🤖 AI Summary
This work addresses the frequent failure of large language model (LLM) agents in complex tasks due to runtime errors, a challenge exacerbated by the absence of systematic repair mechanisms and standardized evaluation benchmarks. The authors present the first comprehensive analysis of real-world error cases sourced from platforms like Stack Overflow and GitHub, distilling common repair patterns and introducing AgentDefect—the first defect benchmark dataset tailored for LLM agents. They propose SelfHeal, a multi-agent automated repair framework that leverages a dual ReAct agent architecture协同ating with an internal rule repository and external web search to generate and validate fixes.

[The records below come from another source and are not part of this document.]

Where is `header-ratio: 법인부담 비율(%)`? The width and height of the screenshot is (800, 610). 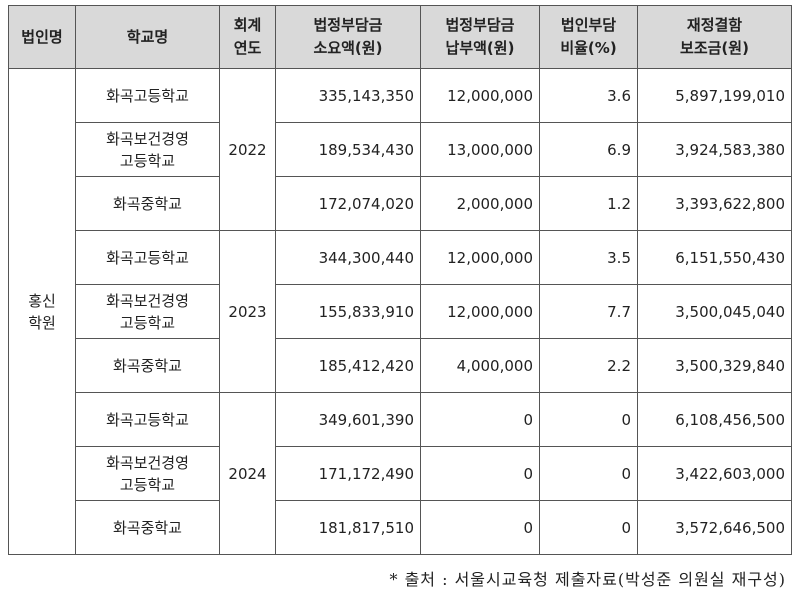 header-ratio: 법인부담 비율(%) is located at coordinates (588, 37).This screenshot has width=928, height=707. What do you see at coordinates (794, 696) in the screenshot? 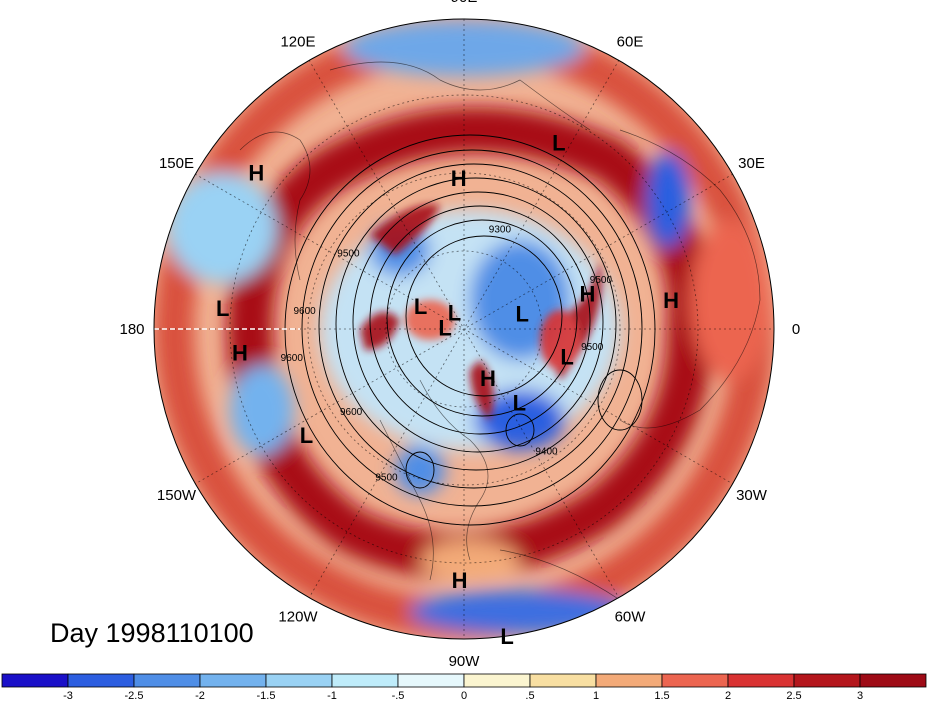
I see `colorbar-tick-label: 2.5` at bounding box center [794, 696].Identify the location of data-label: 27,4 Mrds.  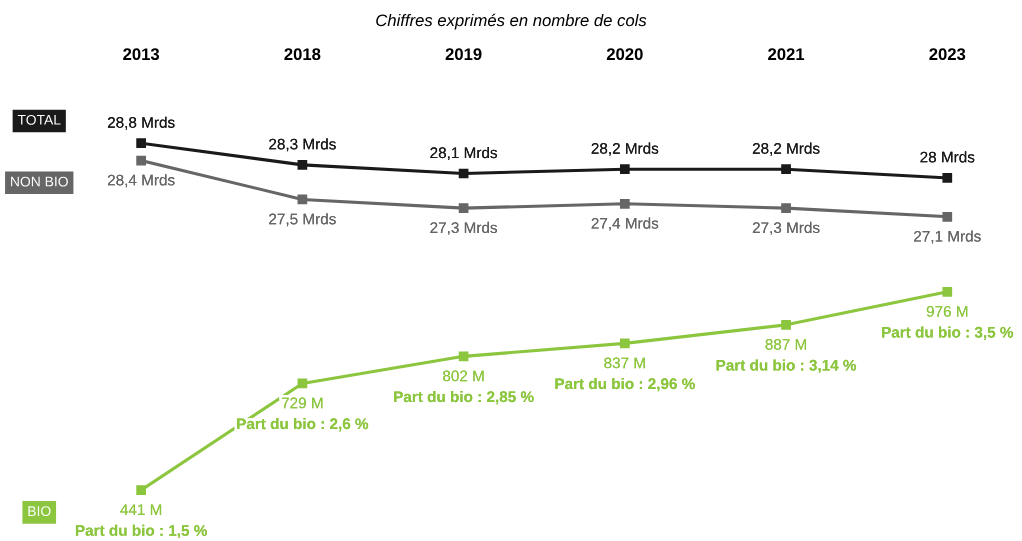
(625, 224).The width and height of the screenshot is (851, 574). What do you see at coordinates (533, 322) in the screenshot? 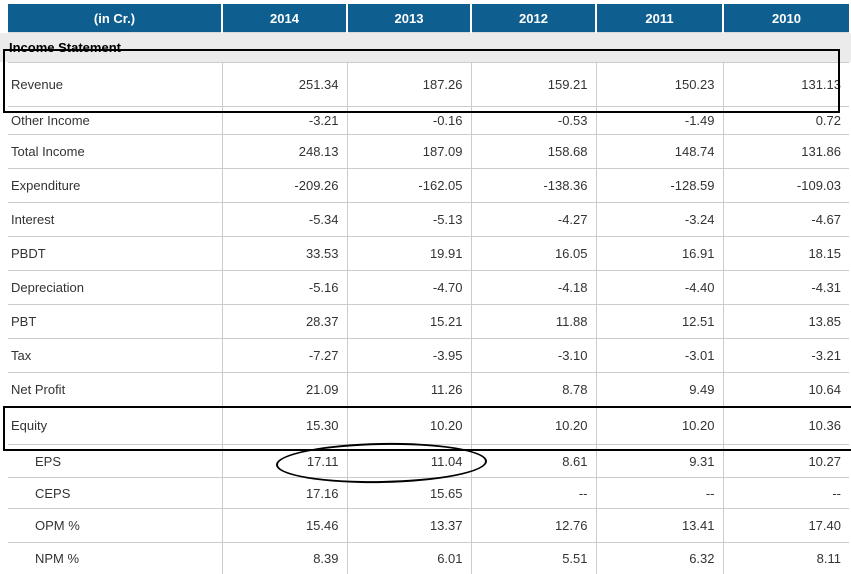
I see `cell-value: 11.88` at bounding box center [533, 322].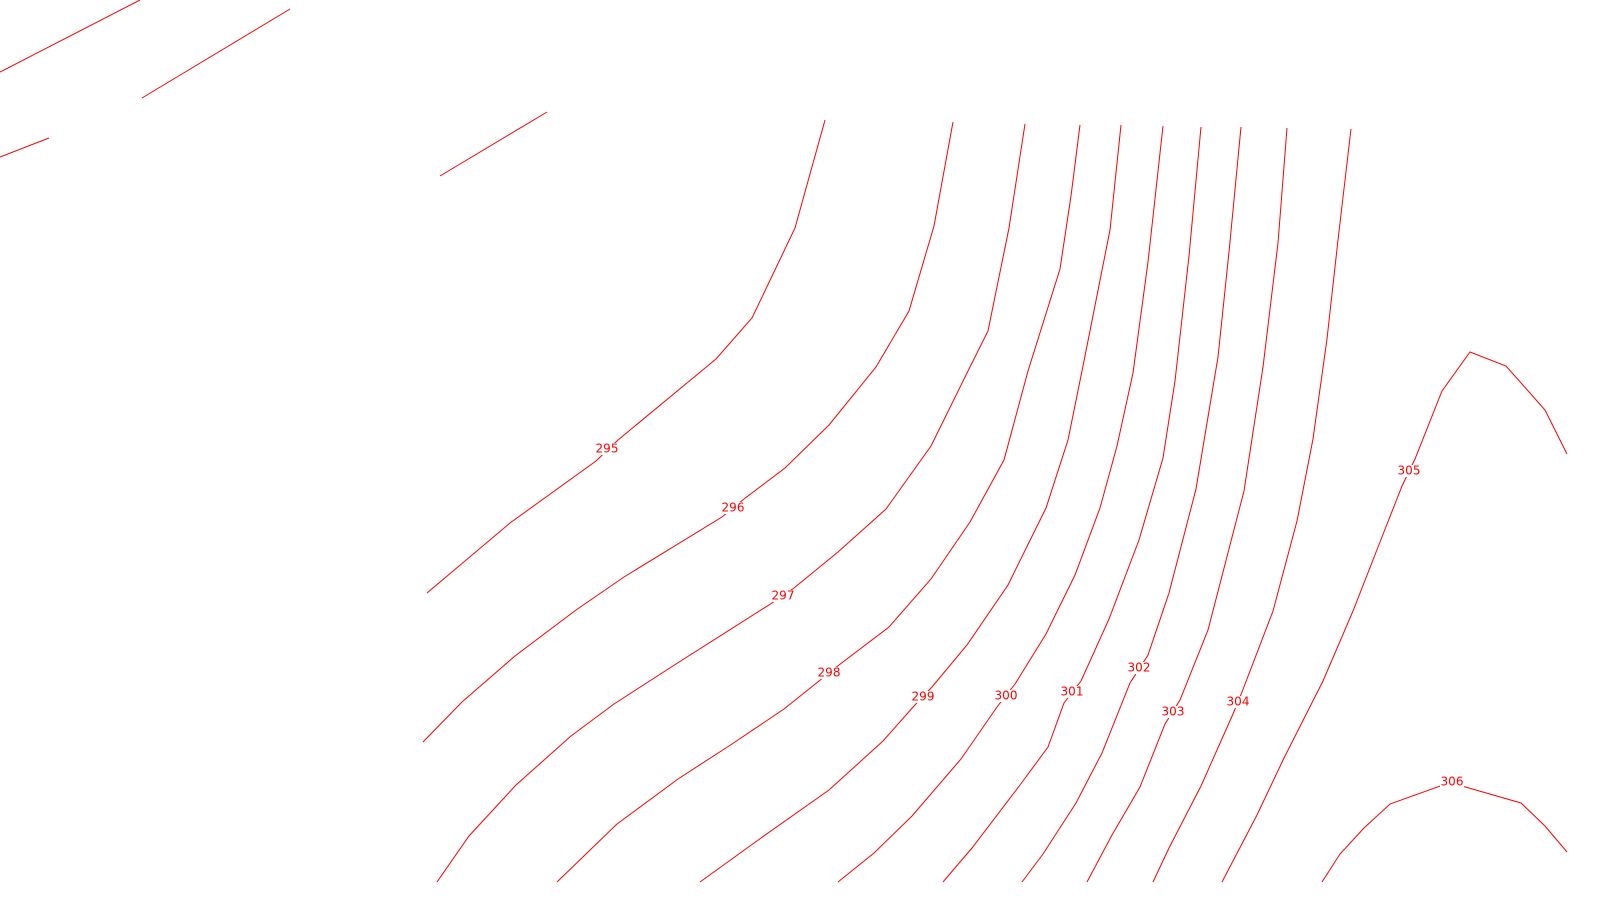  I want to click on contour-label-302: 302, so click(1140, 668).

Experimental results demonstrate that SelfHeal significantly outperforms existing approaches on AgentDefect, successfully repairing 37 real-world defects and thereby validating its effectiveness and practical utility.
📝 Abstract
Large Language Models (LLMs) have transformed software development and AI applications. While LLMs are designed for text processing, LLM agents extend this capability by enabling autonomous actions, tool use, and multi-step task completion. As this field grows, developers face new challenges in debugging these complex systems. To address this challenge, we present the first empirical study on bug fix patterns in LLM agents. We study buggy posts and code snippets from three platforms: Stack Overflow, GitHub, and HuggingFace Forums. We examine their fix patterns, the components where fixes are applied, and the programming languages and frameworks involved. Furthermore, we introduce AgentDefect, the first benchmark dataset for bugs in LLM agents. The dataset contains 37 runtime buggy instances along with fixed code and test files. Finally, we present SelfHeal, a multi-agent system designed to fix bugs in LLM agents. The system leverages two independent ReAct agents: the fix agent and the critic agent. These agents use tools that provide both internal knowledge (fix rules) and external knowledge (web search) to propose and validate fixes. Our evaluation shows that SelfHeal with Gemini 3 Pro as the backbone LLM outperforms both baseline and state-of-the-art approaches by a significant margin.